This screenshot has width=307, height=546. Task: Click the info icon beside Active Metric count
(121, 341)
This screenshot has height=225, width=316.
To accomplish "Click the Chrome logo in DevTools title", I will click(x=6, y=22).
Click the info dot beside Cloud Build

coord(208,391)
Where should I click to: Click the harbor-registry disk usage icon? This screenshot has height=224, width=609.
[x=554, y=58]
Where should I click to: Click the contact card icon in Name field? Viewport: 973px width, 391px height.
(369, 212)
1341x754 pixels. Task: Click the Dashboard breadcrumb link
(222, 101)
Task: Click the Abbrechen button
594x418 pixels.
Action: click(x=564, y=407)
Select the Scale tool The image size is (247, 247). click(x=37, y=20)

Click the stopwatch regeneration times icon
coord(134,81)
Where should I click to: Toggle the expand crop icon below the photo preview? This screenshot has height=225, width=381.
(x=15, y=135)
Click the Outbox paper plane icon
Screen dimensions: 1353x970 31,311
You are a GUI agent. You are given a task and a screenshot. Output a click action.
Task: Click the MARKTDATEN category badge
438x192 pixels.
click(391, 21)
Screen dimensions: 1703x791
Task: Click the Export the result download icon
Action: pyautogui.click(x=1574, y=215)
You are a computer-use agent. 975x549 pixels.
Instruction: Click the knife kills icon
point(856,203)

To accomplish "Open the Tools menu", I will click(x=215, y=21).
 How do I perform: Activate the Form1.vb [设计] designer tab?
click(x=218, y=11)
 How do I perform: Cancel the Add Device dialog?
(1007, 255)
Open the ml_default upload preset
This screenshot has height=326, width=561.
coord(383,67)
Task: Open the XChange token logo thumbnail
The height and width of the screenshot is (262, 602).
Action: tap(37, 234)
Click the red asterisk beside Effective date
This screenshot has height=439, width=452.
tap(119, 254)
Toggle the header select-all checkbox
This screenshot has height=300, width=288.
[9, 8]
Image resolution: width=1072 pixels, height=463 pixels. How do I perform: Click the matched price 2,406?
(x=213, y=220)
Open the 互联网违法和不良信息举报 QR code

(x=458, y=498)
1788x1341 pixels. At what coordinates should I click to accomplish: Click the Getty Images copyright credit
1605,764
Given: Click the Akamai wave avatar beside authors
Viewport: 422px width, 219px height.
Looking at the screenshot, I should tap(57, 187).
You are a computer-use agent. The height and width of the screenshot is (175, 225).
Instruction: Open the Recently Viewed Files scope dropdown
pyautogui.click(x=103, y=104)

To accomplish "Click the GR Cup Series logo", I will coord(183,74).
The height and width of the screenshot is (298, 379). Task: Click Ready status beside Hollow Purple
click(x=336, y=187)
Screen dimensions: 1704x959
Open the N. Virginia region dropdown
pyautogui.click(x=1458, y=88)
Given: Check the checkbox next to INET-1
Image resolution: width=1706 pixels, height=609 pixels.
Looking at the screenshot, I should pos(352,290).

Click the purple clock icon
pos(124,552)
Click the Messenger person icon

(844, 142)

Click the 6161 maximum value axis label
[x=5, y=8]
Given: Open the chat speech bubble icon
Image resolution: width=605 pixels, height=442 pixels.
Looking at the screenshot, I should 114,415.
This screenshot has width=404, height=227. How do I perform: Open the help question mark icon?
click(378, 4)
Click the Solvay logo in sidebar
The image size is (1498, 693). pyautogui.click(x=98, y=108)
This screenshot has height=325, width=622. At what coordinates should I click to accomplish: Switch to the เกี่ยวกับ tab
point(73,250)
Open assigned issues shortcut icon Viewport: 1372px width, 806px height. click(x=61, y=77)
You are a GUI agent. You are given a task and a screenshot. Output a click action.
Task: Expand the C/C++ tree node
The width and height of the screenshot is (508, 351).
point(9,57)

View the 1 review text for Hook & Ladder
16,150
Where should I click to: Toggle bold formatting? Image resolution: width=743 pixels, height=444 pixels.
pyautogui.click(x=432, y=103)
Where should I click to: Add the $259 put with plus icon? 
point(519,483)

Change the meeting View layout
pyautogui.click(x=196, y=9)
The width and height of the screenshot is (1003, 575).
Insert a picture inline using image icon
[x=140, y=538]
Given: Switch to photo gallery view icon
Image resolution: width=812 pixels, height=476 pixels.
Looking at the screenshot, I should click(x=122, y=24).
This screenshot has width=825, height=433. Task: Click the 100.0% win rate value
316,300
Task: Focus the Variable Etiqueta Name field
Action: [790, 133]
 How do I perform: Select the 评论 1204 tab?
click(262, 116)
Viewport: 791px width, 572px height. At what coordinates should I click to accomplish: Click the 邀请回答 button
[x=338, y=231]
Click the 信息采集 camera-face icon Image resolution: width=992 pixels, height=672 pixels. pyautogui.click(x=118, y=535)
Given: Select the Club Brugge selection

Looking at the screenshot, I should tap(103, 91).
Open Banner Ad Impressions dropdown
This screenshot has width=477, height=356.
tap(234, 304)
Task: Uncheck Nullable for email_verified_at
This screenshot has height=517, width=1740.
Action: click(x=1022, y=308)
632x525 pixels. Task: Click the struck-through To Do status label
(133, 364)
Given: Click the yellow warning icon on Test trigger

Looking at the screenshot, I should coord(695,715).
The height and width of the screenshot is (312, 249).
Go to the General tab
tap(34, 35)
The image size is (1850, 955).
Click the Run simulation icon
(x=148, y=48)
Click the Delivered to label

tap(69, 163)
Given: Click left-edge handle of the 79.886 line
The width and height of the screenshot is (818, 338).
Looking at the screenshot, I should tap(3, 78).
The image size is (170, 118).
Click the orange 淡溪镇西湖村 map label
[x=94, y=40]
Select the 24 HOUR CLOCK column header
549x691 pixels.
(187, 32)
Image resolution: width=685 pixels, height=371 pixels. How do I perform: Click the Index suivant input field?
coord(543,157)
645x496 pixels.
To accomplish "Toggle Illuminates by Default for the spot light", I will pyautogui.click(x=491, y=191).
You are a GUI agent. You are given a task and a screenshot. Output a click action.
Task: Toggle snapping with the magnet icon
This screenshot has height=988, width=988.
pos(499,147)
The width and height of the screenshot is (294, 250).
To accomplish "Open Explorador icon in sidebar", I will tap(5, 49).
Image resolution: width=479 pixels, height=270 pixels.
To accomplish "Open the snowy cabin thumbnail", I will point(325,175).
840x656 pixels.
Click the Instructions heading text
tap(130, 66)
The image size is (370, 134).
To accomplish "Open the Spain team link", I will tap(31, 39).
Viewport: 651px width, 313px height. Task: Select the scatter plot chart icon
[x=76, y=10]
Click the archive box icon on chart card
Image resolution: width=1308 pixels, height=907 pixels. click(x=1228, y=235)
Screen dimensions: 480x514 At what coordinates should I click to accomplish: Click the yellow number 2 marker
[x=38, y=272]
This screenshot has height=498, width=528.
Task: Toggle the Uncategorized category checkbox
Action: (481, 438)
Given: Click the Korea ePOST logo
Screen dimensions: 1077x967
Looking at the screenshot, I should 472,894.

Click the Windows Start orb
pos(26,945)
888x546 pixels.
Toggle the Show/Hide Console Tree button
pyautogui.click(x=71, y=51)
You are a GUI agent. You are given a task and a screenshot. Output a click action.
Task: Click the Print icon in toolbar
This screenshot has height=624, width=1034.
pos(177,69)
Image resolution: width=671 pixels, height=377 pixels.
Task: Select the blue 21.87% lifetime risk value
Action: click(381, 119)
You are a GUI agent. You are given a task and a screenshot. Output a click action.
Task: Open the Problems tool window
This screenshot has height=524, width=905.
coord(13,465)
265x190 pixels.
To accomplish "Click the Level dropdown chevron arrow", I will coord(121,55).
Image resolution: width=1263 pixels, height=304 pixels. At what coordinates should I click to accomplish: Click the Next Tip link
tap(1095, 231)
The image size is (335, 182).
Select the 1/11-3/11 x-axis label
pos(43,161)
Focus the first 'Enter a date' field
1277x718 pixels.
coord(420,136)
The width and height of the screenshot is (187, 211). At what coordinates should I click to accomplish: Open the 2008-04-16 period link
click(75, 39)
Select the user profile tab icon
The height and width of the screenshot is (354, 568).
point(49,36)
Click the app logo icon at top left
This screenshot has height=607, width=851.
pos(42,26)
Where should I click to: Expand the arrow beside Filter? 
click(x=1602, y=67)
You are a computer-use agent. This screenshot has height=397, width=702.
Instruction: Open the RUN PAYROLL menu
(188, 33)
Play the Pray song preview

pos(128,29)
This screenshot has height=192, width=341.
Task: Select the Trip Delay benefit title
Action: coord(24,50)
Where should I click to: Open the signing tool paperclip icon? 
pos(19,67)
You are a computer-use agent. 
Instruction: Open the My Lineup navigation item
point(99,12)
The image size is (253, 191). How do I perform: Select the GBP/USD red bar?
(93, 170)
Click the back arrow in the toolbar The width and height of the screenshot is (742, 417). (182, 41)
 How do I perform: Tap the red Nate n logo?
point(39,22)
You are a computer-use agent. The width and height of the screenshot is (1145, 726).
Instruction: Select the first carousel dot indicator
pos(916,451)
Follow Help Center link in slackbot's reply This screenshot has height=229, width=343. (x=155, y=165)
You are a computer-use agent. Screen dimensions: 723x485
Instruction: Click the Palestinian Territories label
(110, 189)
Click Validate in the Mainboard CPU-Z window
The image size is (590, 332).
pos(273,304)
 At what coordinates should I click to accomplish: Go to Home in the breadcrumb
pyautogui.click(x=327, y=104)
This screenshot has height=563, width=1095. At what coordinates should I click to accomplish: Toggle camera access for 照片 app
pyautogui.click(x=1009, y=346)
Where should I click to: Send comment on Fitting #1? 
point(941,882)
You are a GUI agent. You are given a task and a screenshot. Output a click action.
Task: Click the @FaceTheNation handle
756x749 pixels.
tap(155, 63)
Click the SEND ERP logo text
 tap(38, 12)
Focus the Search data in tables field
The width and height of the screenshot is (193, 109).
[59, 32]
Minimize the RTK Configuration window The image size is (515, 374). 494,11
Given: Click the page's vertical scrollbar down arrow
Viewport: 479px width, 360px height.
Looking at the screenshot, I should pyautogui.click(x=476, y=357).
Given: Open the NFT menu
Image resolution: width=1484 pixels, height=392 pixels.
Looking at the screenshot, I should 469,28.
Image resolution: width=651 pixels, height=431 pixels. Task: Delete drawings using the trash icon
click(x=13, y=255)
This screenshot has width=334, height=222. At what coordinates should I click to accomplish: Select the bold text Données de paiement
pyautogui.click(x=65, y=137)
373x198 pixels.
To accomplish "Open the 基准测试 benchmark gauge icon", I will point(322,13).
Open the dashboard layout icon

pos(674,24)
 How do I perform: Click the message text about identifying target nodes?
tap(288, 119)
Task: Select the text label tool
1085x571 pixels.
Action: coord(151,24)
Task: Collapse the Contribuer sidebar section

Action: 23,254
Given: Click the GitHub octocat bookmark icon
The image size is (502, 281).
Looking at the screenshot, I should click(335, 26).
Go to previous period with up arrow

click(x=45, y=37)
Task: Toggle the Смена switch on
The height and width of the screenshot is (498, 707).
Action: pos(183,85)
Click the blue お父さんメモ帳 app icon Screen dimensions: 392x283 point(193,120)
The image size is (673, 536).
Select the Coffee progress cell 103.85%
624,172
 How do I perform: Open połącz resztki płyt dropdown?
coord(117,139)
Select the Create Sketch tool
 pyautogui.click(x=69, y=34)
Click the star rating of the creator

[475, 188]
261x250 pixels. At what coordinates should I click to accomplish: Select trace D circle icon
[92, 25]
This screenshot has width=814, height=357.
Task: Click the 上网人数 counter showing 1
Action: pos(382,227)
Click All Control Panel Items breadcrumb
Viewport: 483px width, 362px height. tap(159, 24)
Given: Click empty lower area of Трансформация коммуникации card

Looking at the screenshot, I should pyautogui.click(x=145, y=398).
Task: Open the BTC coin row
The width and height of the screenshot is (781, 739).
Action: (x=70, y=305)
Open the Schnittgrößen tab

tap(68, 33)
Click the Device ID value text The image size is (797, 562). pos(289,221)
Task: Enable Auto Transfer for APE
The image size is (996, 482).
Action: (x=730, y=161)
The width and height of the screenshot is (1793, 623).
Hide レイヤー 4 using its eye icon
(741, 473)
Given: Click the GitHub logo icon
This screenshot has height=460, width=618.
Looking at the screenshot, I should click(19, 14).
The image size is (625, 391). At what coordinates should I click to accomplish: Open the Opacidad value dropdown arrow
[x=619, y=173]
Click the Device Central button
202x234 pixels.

========

• **Task instructions**
Output as a JSON list of strings everything in the material from the line containing "Click the 信息采集" down to the line containing "tap(234, 304)", one string per line, leaving out blank lines.

• **Solution to this task**
[
  "Click the 信息采集 camera-face icon Image resolution: width=992 pixels, height=672 pixels. pyautogui.click(x=118, y=535)",
  "Given: Select the Club Brugge selection",
  "Looking at the screenshot, I should tap(103, 91).",
  "Open Banner Ad Impressions dropdown",
  "This screenshot has width=477, height=356.",
  "tap(234, 304)"
]